## DATA
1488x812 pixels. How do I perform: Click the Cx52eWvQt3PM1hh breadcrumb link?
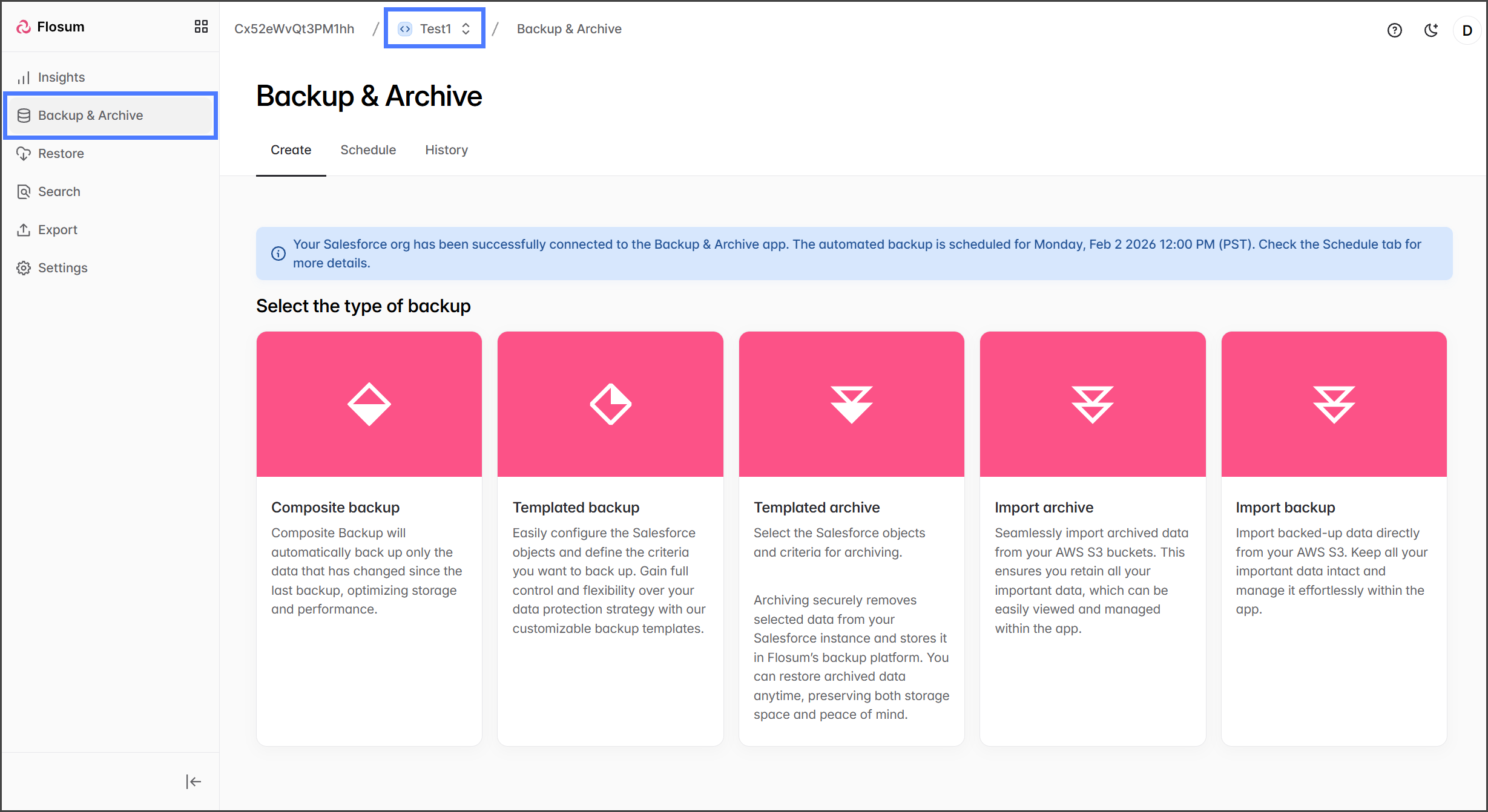click(x=294, y=29)
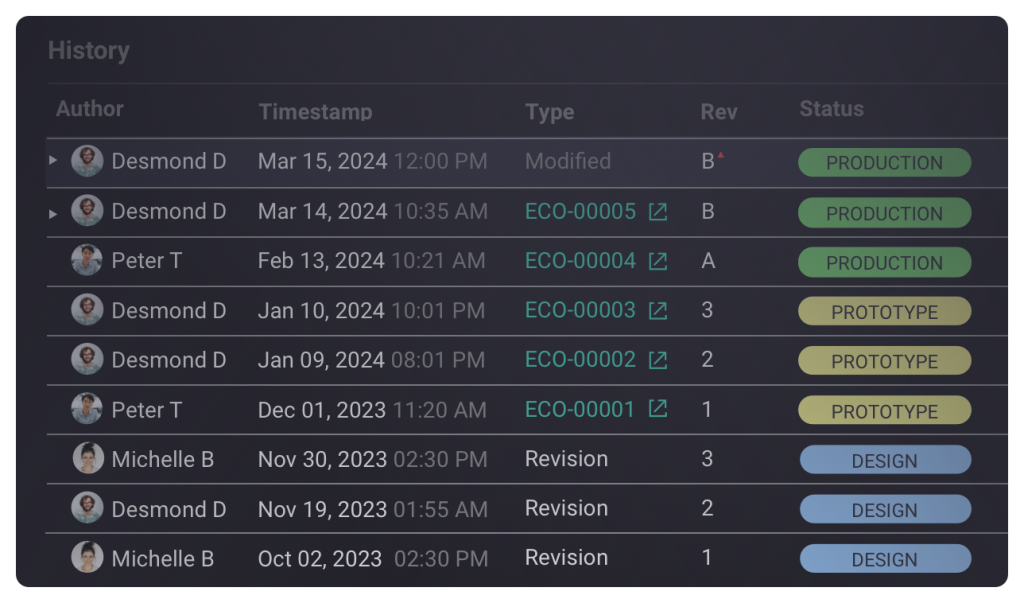1024x603 pixels.
Task: Open external link icon beside ECO-00004
Action: [657, 261]
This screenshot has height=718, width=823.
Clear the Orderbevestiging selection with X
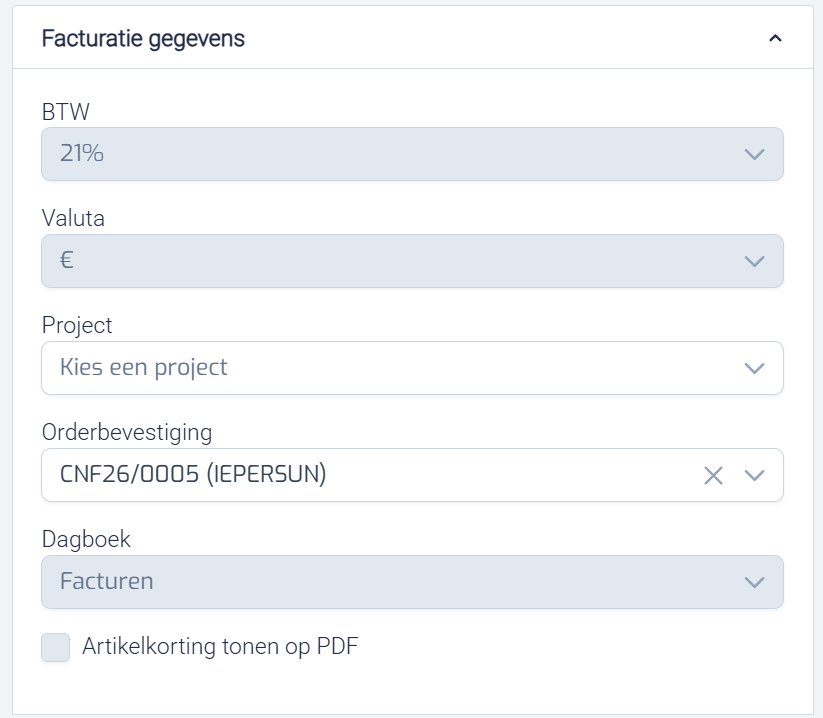[x=713, y=475]
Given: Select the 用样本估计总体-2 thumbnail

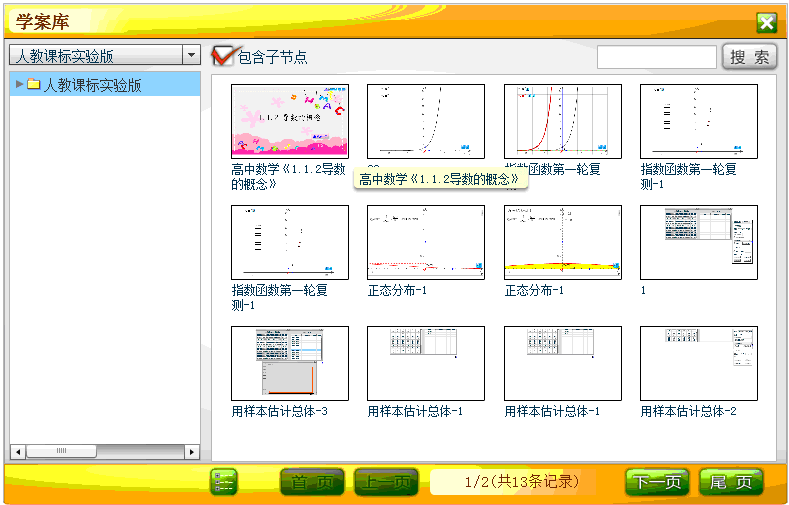Looking at the screenshot, I should [698, 363].
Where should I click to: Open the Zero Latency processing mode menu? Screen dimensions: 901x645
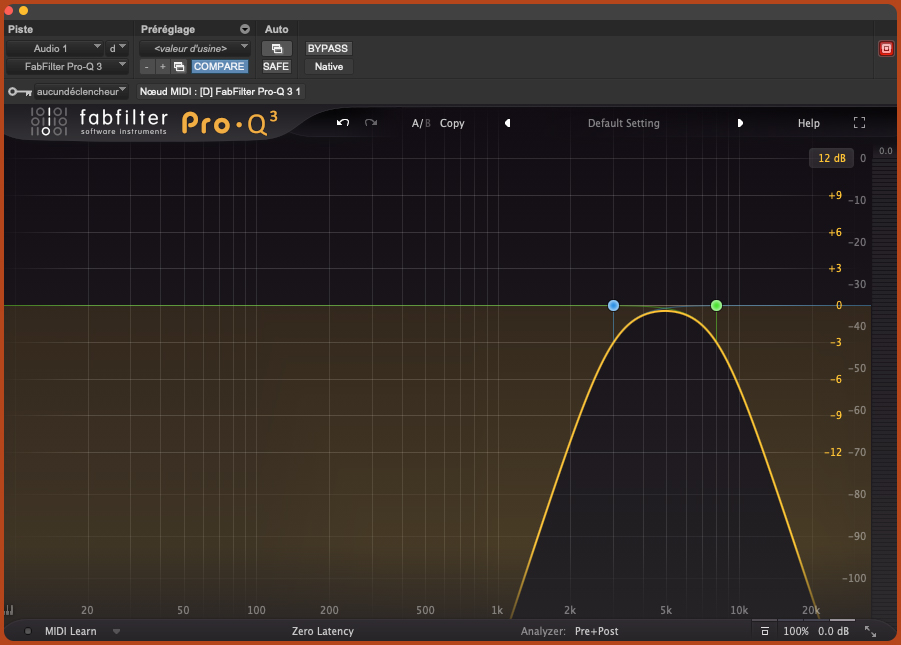(322, 631)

## WHAT NEEDS TO BE DONE
How many lines of the records contain the string "link"? Case matters. Reply with the number only.

## SOLUTION BELOW
2